Copy all lines below containing "arrow".
(Data in this exercise)
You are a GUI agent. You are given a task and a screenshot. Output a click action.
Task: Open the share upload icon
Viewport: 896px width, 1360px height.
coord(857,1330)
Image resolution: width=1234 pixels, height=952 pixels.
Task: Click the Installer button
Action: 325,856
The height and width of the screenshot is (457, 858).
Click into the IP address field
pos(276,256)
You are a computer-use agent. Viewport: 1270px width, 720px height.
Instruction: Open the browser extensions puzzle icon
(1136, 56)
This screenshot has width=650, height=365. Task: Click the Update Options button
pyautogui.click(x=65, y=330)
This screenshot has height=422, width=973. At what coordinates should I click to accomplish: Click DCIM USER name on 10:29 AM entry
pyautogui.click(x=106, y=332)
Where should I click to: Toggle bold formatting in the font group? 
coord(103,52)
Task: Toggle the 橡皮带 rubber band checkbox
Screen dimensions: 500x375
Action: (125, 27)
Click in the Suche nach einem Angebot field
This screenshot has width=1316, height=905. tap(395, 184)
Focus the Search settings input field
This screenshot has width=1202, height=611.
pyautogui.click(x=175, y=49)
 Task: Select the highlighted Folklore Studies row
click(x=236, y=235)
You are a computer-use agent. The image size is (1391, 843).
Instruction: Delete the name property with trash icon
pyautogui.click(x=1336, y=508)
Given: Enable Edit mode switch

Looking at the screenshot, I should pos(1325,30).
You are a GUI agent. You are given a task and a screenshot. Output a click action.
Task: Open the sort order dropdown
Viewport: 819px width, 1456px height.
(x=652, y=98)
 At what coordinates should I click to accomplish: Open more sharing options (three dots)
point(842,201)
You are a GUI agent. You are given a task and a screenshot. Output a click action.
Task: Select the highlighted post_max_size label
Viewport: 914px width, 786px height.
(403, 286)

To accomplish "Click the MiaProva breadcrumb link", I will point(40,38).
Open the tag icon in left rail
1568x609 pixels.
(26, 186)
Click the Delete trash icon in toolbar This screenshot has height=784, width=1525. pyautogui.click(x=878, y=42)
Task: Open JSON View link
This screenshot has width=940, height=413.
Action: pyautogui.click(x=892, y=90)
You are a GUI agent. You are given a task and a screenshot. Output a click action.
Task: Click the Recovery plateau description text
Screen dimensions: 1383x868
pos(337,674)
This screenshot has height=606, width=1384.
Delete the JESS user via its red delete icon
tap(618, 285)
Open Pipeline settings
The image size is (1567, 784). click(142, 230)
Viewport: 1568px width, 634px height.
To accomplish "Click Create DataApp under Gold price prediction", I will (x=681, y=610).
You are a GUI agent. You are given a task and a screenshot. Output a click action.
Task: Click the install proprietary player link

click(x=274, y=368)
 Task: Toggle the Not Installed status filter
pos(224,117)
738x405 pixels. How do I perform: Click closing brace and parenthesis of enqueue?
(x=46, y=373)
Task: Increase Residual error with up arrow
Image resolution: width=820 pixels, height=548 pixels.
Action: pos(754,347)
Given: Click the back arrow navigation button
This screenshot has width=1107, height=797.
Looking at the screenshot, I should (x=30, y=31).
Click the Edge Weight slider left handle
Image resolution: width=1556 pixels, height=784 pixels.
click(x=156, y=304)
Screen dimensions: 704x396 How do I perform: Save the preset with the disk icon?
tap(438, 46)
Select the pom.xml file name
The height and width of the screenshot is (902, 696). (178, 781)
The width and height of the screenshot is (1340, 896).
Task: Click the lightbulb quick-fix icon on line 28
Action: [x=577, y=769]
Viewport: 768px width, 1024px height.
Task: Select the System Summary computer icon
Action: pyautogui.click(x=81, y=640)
(End Data in this exercise)
Response below:
Task: Increase Residual error with up arrow
Given: Click the back arrow navigation button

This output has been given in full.